_Apply what you read_.
[A] According to the refund-claim passage, in what month and year did the plaintiff file an amended claim for refund?
[B] Write out the refund-claim passage word for word, beginning at the words "In an attempt" and stopping after "an actual return.".
[C] Does the refund-claim passage agree with each statement below? Answer yes or no for each, and quote the deciding words from the passage.
(i) The Third Circuit held that a more specific power of attorney is required before a representative can give up a taxpayer's future refund claim.
(ii) The Court used the informal claim doctrine to remedy the jurisdiction issue.
(iii) Form 2848 requires a taxpayer to check a box on line 5 to allow the representative to sign a return.

_Given passage_.
◆ ◆ ◆
In an attempt to establish subject matter jurisdiction, plaintiff cited Aronsohn v. Commissioner. In Aronshohn, the Third Circuit explored the issue of whether a general power of attorney authorized the taxpayer’s authorized representative to sign a waiver (Form 870-
AD), which precludes the taxpayer from later filing a refund claim.   According to that court, “a more specific power of attorney” is not required before the authorized representative could give up the taxpayer’s potential future refund claim. The Government, however, argues that this is only one part of the requirement. It contends in addition to authorizing the representative to sign the claim for refund, the claim for refund must be signed under penalty of perjury like an actual return.

“The statement of the grounds and facts [of the claim] must be verified by a written declaration that it is made under penalties of perjury. A claim which does not comply with this paragraph will be not considered for any purpose for claim for refund or credit.” 26 C.F.R. 301.6402-2(b)(1).

Although plaintiff draws a distinction between returns and refunds that the Court recognizes, the Court follows the guidance provided in the regulations. The Court also reviews the Form 2848 requirements for giving a representative authority to sign a return. The form requires a taxpayer to check a box on line 5 allowing his representative to sign a return and to expressly state the representative is signing the return under penalty of perjury. No such requirement is specifically stated for Form 843; however, since the claim for refund must also be signed under penalty of perjury the Court was not convinced plaintiff provided a reason why an express statement should not also be required. Without the mandate that the claim is being signed under penalty of perjury, Form 2848’s general authority cannot authorize a representative to execute this action or create a “duly filed” claim for refund. As an ancillary matter, the Court noted that even if the POA provided the requisite authority necessary to file the claim for refund, there may be an issue with whether the representative’s signature on the preparer line was sufficient, or if the representative would also have been required to sign the plaintiff’s name on the signature line.

As an additional matter, the Court briefly reviewed the informal claim doctrine (which has been discussed in previous posts on Palomares v. CommissionerandVoulgaris v. United States) to determine whether it should be applied in this case to prevent plaintiff from having to refile the claim. The Court rejects the doctrine’s application and does not use it to remedy the jurisdiction issue, noting that plaintiff still has time to file a timely claim for refund. In fact, prior to the Court’s decision, plaintiff filed an amended claim for refund in January 2019, which he signed under penalty of perjury. Thus, plaintiff must allow the Service to make a determination on the amended claim. If that claim is rejected or not decided within 6 months, plaintiff will be permitted to file a new refund suit.
◆ ◆ ◆
_Given entries_.
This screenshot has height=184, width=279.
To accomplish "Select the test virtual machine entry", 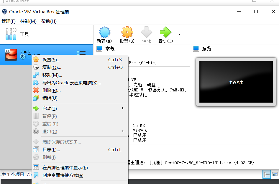I will point(25,52).
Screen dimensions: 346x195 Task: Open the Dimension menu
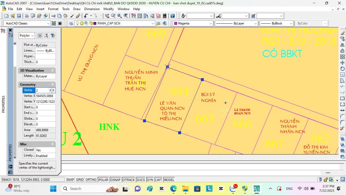[x=92, y=9]
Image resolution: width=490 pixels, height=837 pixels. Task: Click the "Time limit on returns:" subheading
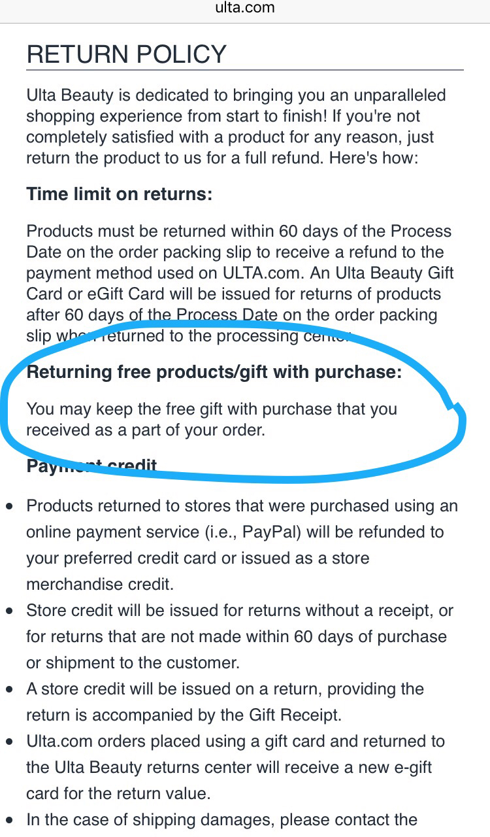click(x=120, y=195)
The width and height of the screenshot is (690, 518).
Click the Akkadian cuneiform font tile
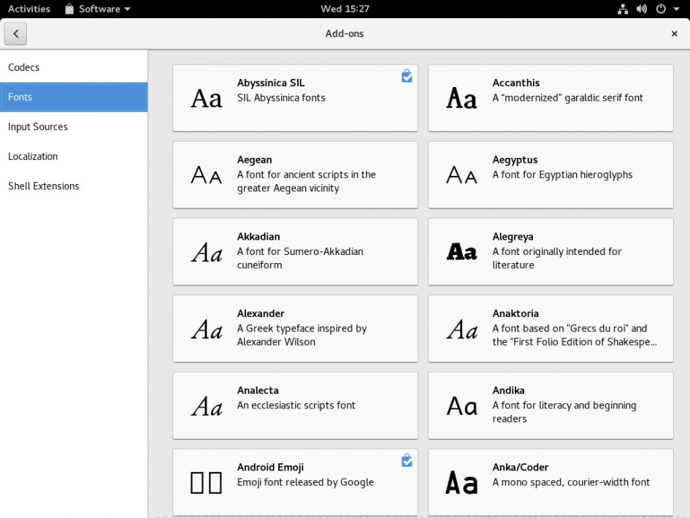click(x=295, y=251)
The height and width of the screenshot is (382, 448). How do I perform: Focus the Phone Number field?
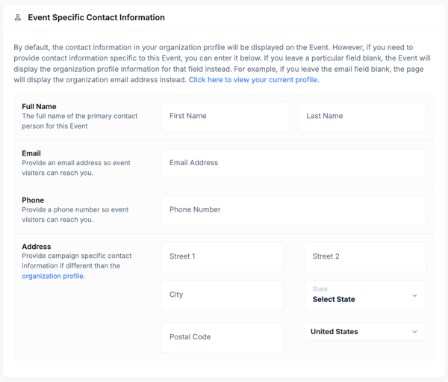[293, 210]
◆ ◆ ◆
_Solved problems_.
[A] January 2019

[B]
In an attempt to establish subject matter jurisdiction, plaintiff cited Aronsohn v. Commissioner. In Aronshohn, the Third Circuit explored the issue of whether a general power of attorney authorized the taxpayer’s authorized representative to sign a waiver (Form 870-
AD), which precludes the taxpayer from later filing a refund claim.   According to that court, “a more specific power of attorney” is not required before the authorized representative could give up the taxpayer’s potential future refund claim. The Government, however, argues that this is only one part of the requirement. It contends in addition to authorizing the representative to sign the claim for refund, the claim for refund must be signed under penalty of perjury like an actual return.

[C]
(i) No: "“a more specific power of attorney” is not required before the authorized representative could give up the taxpayer’s potential future refund claim"
(ii) No: "The Court rejects the doctrine’s application and does not use it to remedy the jurisdiction issue"
(iii) Yes: "The form requires a taxpayer to check a box on line 5 allowing his representative to sign a return"